:: INSTRUCTIONS TO FOLLOW ::
Copy out the data below word for word, omitting the pictures.

:: ITEMS ::
··········

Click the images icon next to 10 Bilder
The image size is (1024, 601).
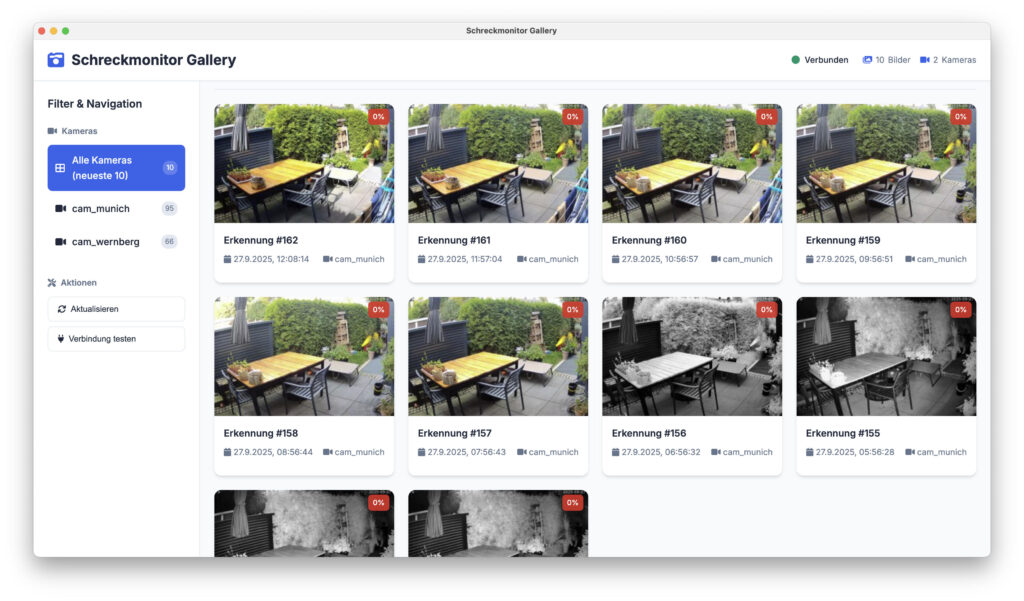[x=867, y=60]
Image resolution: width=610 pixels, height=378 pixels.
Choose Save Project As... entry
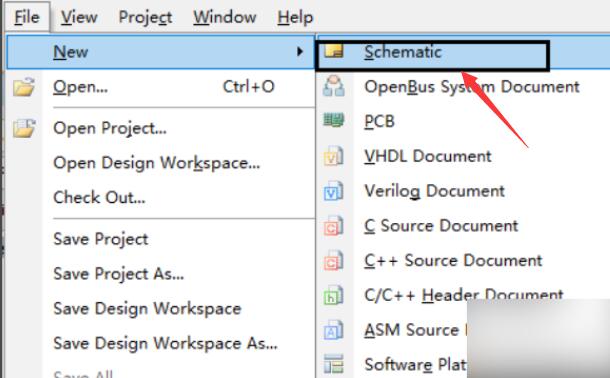[x=119, y=274]
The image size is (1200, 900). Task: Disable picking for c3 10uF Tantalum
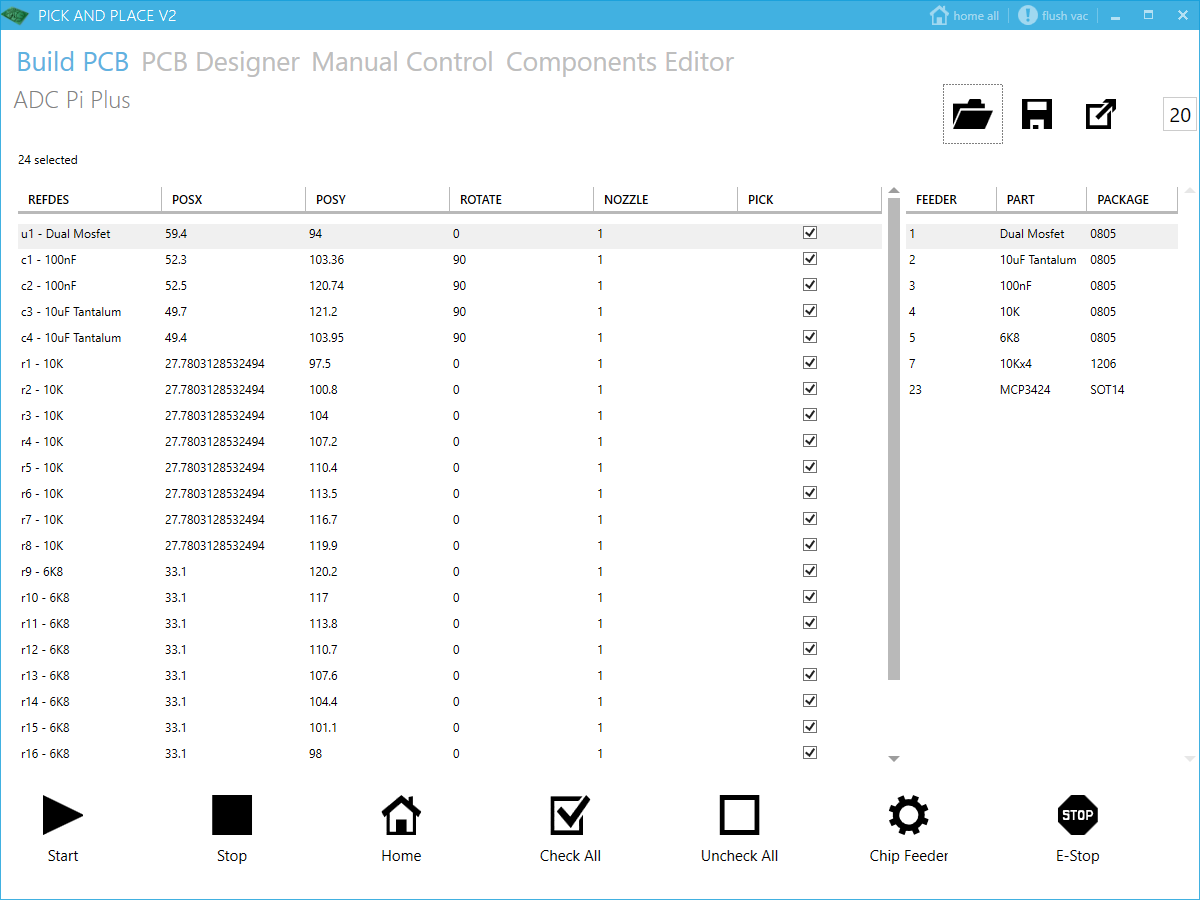[x=810, y=310]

··········

:: WRITTEN ANSWER ::
Click the images icon next to 10 Bilder
The image size is (1024, 601).
[x=867, y=60]
Image resolution: width=610 pixels, height=378 pixels.
Choose Save Project As... entry
[x=119, y=274]
The image size is (1200, 900). Task: Disable picking for c3 10uF Tantalum
[x=810, y=310]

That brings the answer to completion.